The hedges of the pretty road east of Athens were white with dust and in the ditches there were wrecked vehicles. We headed towards Raphena where we were to embark from D beach. After travelling for about fifteen miles we turned off the road into a grassy olive grove. We ate a hurried meal and then repacked our valises, making the final decisons about what to leave behind. We had been told we could take very little.

We were ordered to destroy Captain Moon's staff car and all but two or three of the lorries. Destroying the staff car was good fun: there was plenty of upholstery to slash, plenty of gadgets to break. The indomitable huckster who had been negotiating with a Greek business man looked on in distress. To the dozen or so civilians who had gathered to watch us we gave the back cushion, the radiator muff, a few blankets, and some tins of food. The portable gramophone—the one we had looted—went to a little boy. He was delighted with it and thanked us prettily in correct English.

He was playing it when we moved off at dusk in the remaining transport, and the ‘Woodpecker's Song’, which had greeted us on arrival, made a fitting requiem for the broken, deserted lorries, blurred and shadowy in the twilight, round the little boy and his gramophone.

We dismounted a few miles down the road, leaving the transport to be destroyed by engineers. Then we shuffled down to the beach in pitch darkness. We stood in a long, whispering queue and time lapsed. At last we were packed aboard a landing craft and taken, with water washing about our boots and our heads bowed beneath the steel deck, to the Glengyle. As soon as we had settled down in page 92 the warm, seething, and lighted hold we were given hot cocoa and large bully-beef sandwiches. Then we slept. At three on the morning of the 27th the Glengyle sailed for Crete.
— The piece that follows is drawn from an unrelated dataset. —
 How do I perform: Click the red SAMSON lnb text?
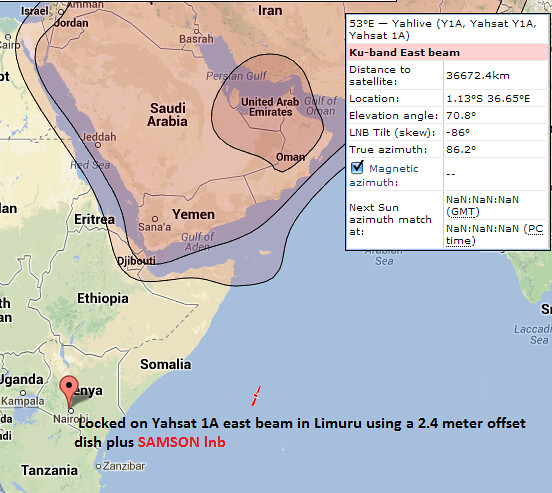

The Greek women saw the flash of ‘Tiny’ Kinnaird's5 rifle, saw the German aircraft spiralling to earth, and sprang to a perfectly natural conclusion. A second later he was being hugged and kissed by half a dozen wildly enthusiastic civilians.

Apart from that, 26 April had not been an amusing day for Second-Lieutenant Fenton and his detachment. Dawn had found them hiding beneath olive trees not far from the Nauplion beaches and from then on they had been in constant danger. Probably there was nothing personal about the strafing. The German pilots went backwards and forwards over likely dispersal areas with the thoroughness of ploughmen and our drivers were not missed. Whenever a large flight of aircraft appeared the watchers half expected to see the sky blossom with parachutes. It was known that paratroops had landed near Corinth.

The landing had occurred at breakfast-time that morning, and by then, after travelling all night, the 6th Brigade was in position between Miloi, a few miles south of Argos, and the town of Tripolis. The NZASC detachment, of course, was still with the infantry, but it was now under the command of Captain Torbet6 (C Section), Major McGuire7 having gone ahead on the night of the withdrawal from the Thermopylae line to report to Colonel Crump.

At that time it was the intention to withdraw the 4th Brigade across the Corinth Canal, so as soon as it was known that paratroops had landed near the bridge the 26th Battalion was ordered to send back two rifle companies to help the small mixed force that was defending it. Two of our lorries carried them.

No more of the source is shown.